CISA

The U.S. Cybersecurity & Infrastructure Security Agency (CISA) has added two vulnerabilities in its Known Exploited Vulnerabilities (KEV) catalog, including a Linux kernel privilege elevation flaw.

The high-severity flaw tracked as CVE-2024-1086 was first disclosed on January 31, 2024, as a use-after-free problem in the netfilter: nf_tables component, but was first introduced by a commit in February 2014.

Netfilter is a framework provided by the Linux kernel that allows various networking-related operations, such as packet filtering, network address translation (NAT), and packet mangling.

The vulnerability is caused because the ‘nft_verdict_init()’ function allows positive values to be used as a drop error within the hook verdict, causing the ‘nf_hook_slow()’ function to execute a double free when NF_DROP is issued with a drop error that resembles NF_ACCEPT.

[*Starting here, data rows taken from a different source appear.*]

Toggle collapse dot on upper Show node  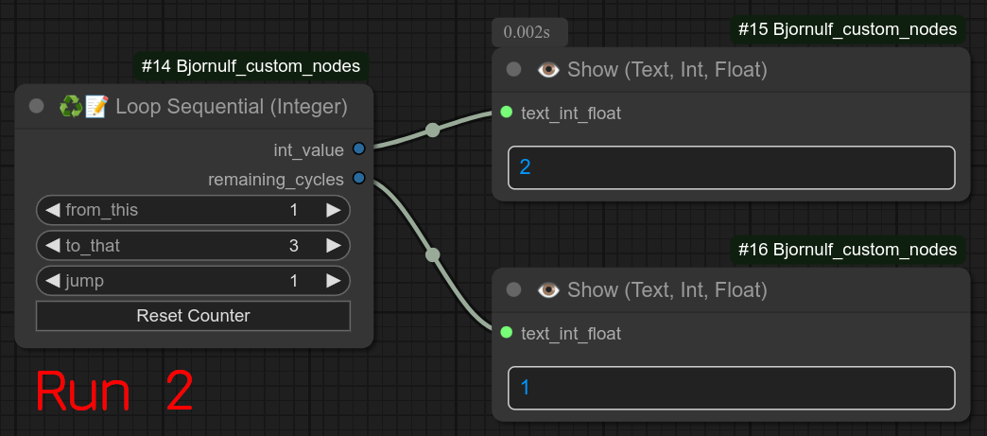[x=514, y=69]
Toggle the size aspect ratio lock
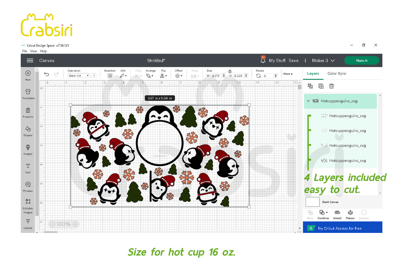400x277 pixels. pos(230,71)
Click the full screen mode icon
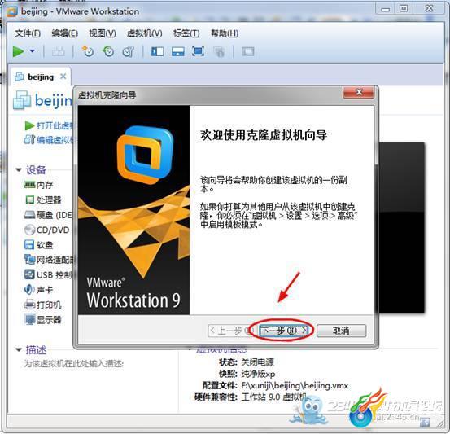This screenshot has height=434, width=450. 199,51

Exploitation of CVE-2024-1086 allows an attacker with local access to achieve privilege escalation on the target system, potentially gaining root-level access.

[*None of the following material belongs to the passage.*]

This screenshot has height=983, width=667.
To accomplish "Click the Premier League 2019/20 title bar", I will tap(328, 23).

The issue was fixed via a commit submitted in January 2024, which rejects QUEUE/DROP verdict parameters, thus preventing exploitation.

The fix has been backported to multiple stable kernel versions as listed below:

  • v5.4.269 and later
  • v5.10.210 and later
  • v6.6.15 and later
  • v4.19.307 and later
  • v6.1.76 and later
  • v5.15.149 and later
  • v6.7.3 and later

In late March 2024, a security researcher using the alias ‘Notselwyn’ published a detailed write-up and proof-of-concept (PoC) exploit on GitHub, showcasing how to achieve local privilege escalation by exploiting the flaw on Linux kernel versions between 5.14 and 6.6.

Diagram

While most Linux distrobutions pushed out fixes fairly quickly, Red Hat had not pushed out a fix until March, making it possible that threat actors used the public exploit on compromised systems.

CISA did not share specific details about how the vulnerability is exploited, but BleepingComputer has seen posts on hacking forums about the public exploits.

The cybersecurity agency has now given federal agencies until June 20, 2024, to apply the available patches.

If updating is not possible, admins are recommended to apply the following mitigations:

  1. Blocklist ‘nf_tables’ if it’s not needed/actively used.
  2. Restrict access to user namespaces to limit the attack surface.
  3. Load the Linux Kernel Runtime Guard (LKRG) module (can cause instability)

The second flaw CISA added on the KEV catalog this time, also setting the due date to June 20, is CVE-2024-24919, an information disclosure vulnerability impacting VPN devices from Check Point.

Following the vendor’s disclosure and security update release for this flaw, researchers from Watchtowr Labs published their analysis, underlining that the vulnerability is far worse than what Check Point’s bulletin reflected.